The planning board approved the planned 185-foot tower and support building at 8 Dennison Drive, on the same property as the town’s recycling center, said Town Manager Matthew Sturgis.

“Everything on our end is good to go,” he said.

The tower, Sturgis said, will cost $375,000, which will come out of the 2021 budget. Right now, Sturgis said, the town’s communications are handled by three separate, smaller towers, all privately owned. The town’s contract with one provider was expiring.

Sturgis said that all three departments will be served by a single, taller tower that is more centrally located.

“It helps us provide a substantially superior level of coverage than what we have,” he said.

Fire Chief Peter Gleeson said the current system has another problem: None of the current towers have backup generators.

“If we lose power, we have to go up and manually put a generator in place,” Gleeson said.

The new tower, he said, is on town property, which makes all the difference.

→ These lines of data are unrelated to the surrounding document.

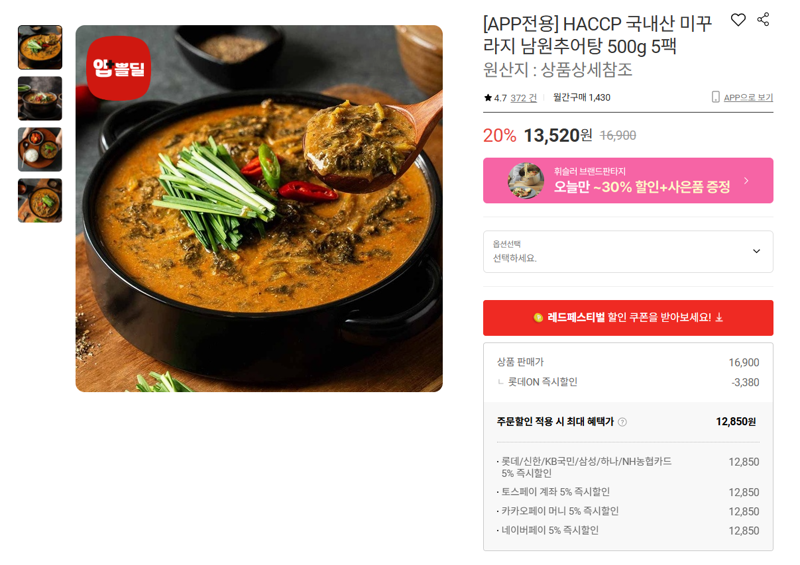The image size is (800, 565).
Task: Add product to wishlist with heart icon
Action: click(738, 20)
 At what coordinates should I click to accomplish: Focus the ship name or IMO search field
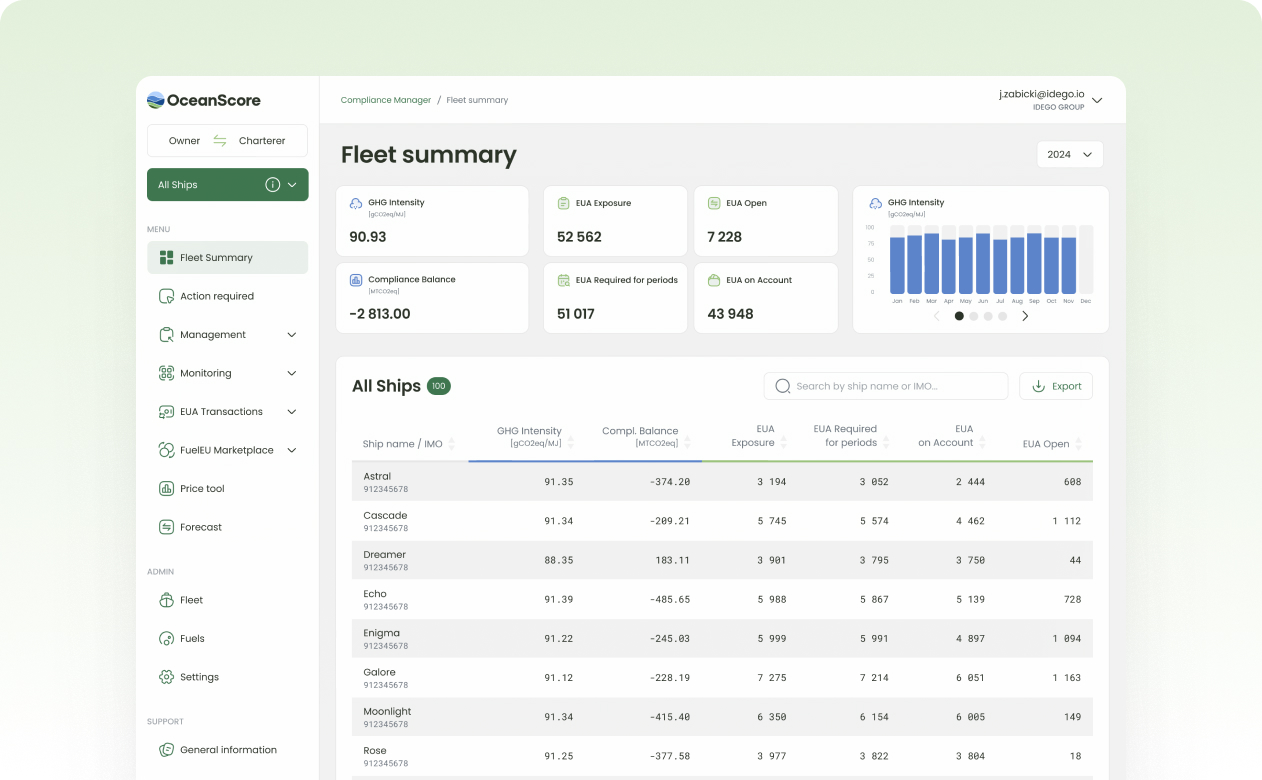tap(886, 386)
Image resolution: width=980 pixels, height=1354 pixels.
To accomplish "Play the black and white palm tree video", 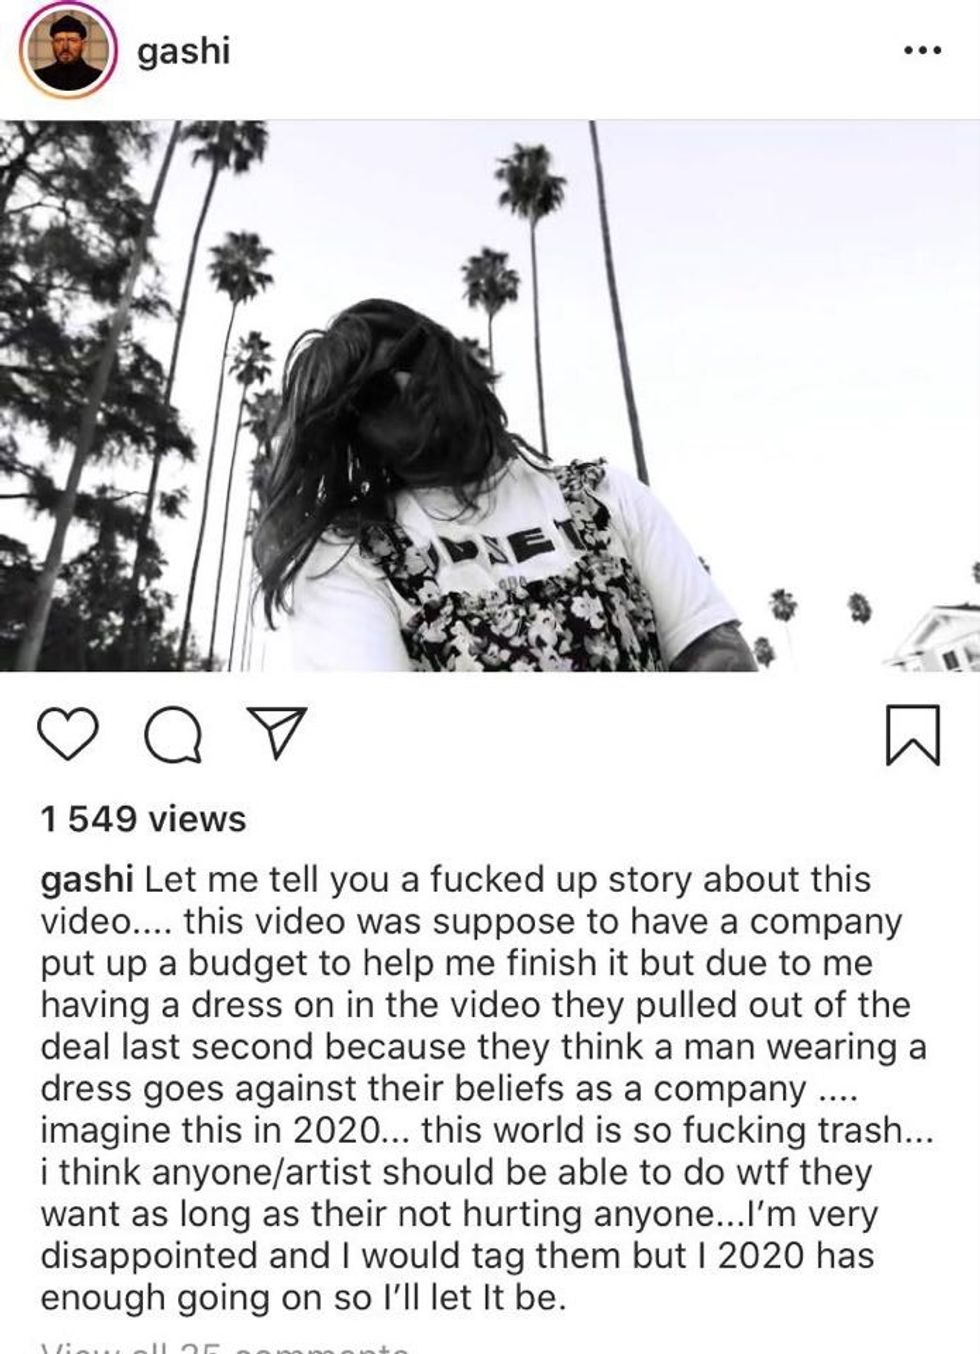I will [490, 395].
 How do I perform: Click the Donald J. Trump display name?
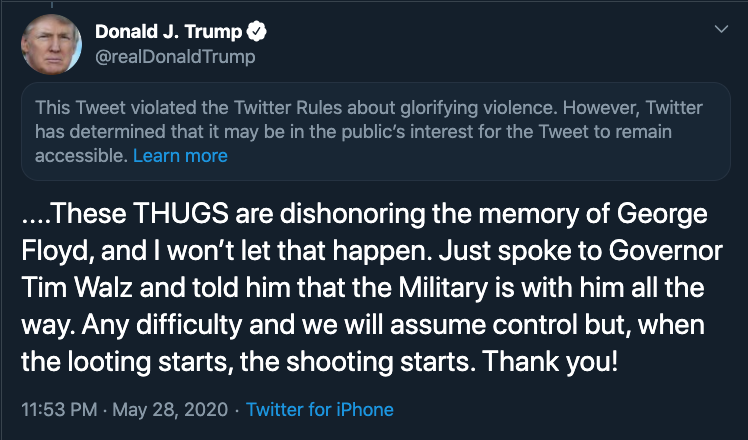[168, 31]
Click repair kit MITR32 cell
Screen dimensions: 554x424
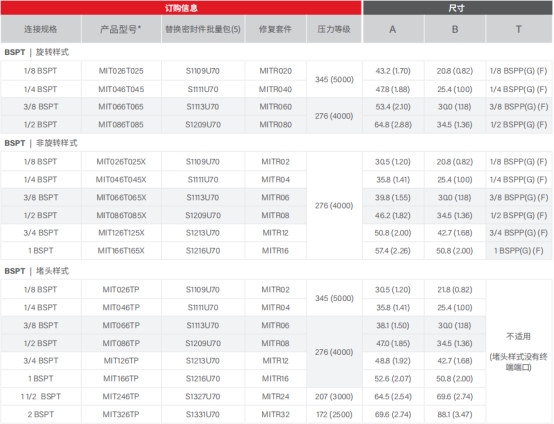(275, 414)
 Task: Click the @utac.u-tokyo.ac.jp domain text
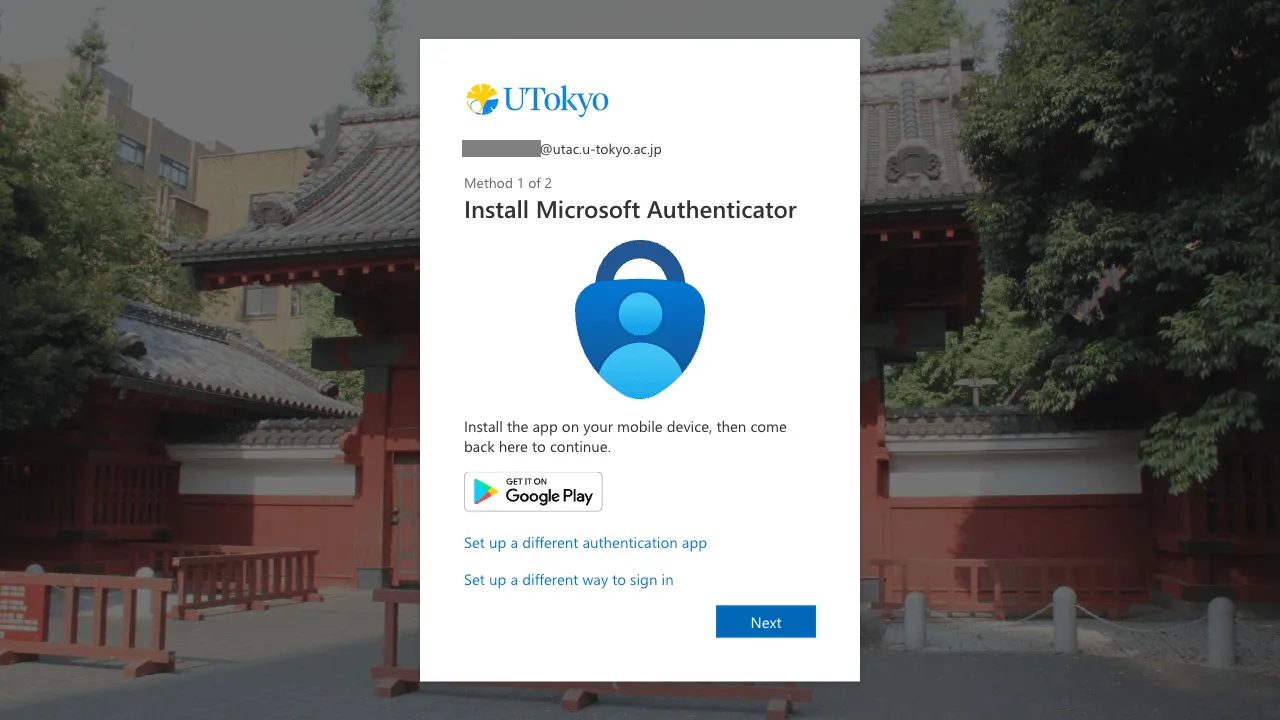tap(601, 149)
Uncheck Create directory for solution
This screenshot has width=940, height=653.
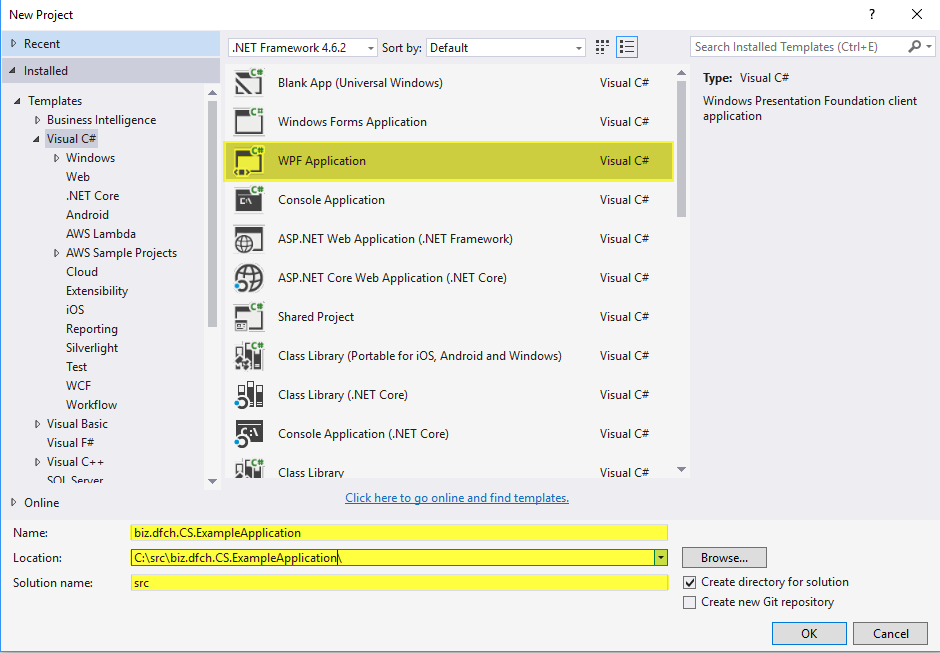[689, 582]
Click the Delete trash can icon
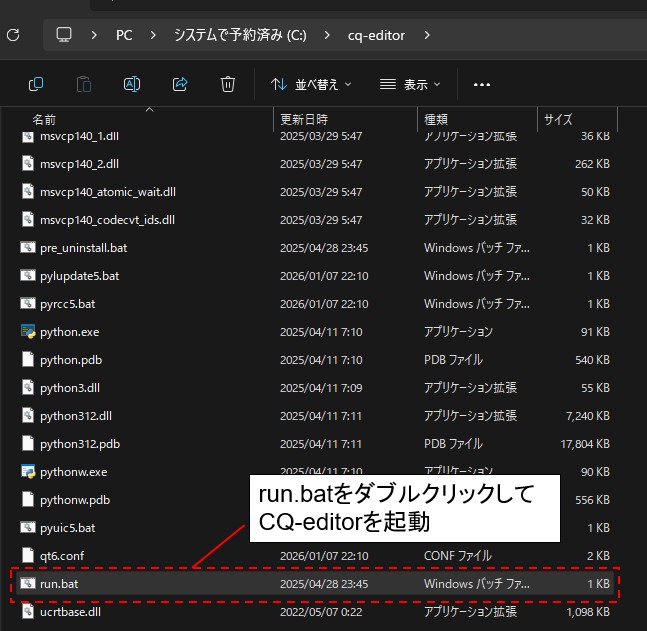This screenshot has width=647, height=631. click(x=228, y=84)
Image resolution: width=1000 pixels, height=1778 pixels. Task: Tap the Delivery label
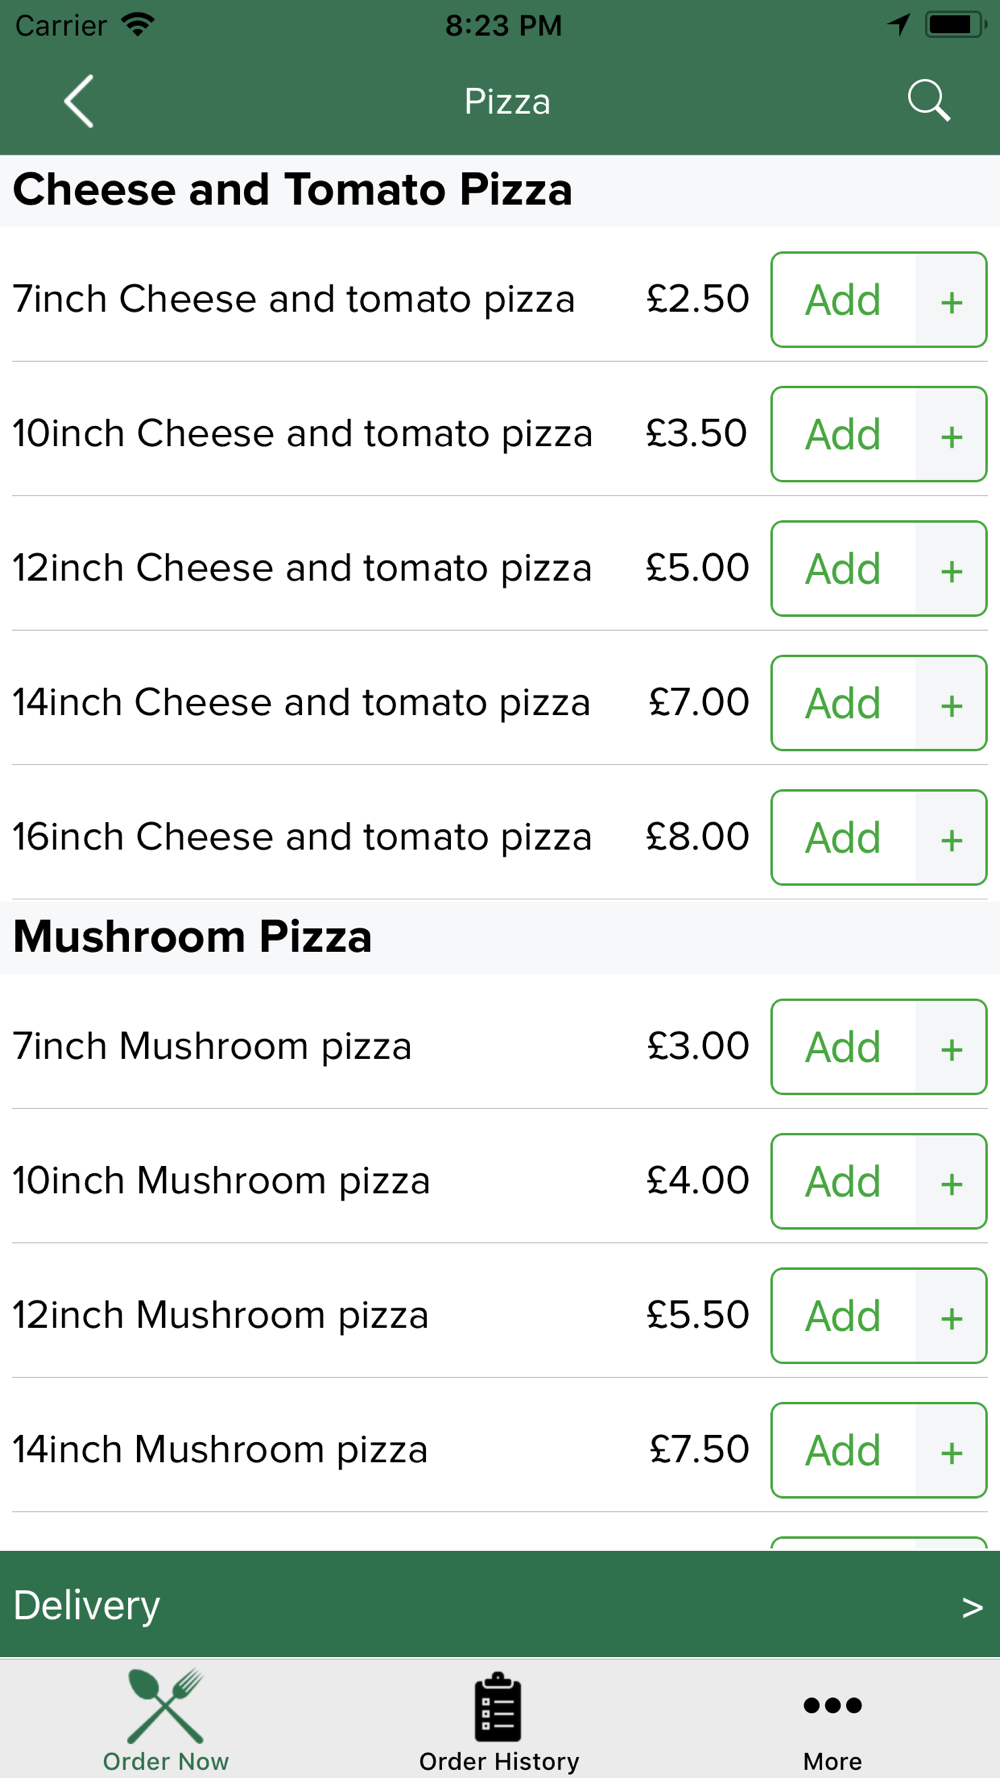pyautogui.click(x=86, y=1605)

“We control the site, we control access to the site and it’s got a generator,” he said.

Police Chief Paul Fenton said his officers are most affected by the spotty coverage, notable in areas of town such as Crescent Beach, Bowery Beach and Shore Road near Fort Williams. Vehicle-based, or mobile radios, like the ones in his department’s cruisers, he said, have a better chance of connecting, but the portable radios each officer carries have less range, making the coverage gap worse.

The most recent example of coverage problems, he said, occurred this spring, in the first week of May. A rookie officer, responding to a report of a prowler in one of the communication dead zones, radioed from her cruiser that she was going to chase a suspect on foot.

“As soon as she went from her mobile radio to her portable, they completely lost track of her,” Fenton said.

Fenton said the department sent officers to converge on the area to locate her. Everything worked out, Fenton said — the officer was fine, and had even caught the suspect by the time her fellow officers arrived, but for about five minutes, no one knew where she was, or how to get in touch with her.

“That five minutes seemed like an eternity,” he said. “It was a big wake-up call that there was a glaring issue.”

Sturgis said the town will put the project out for bids in mid-December. He said officials hope to see the tower finished in spring 2021.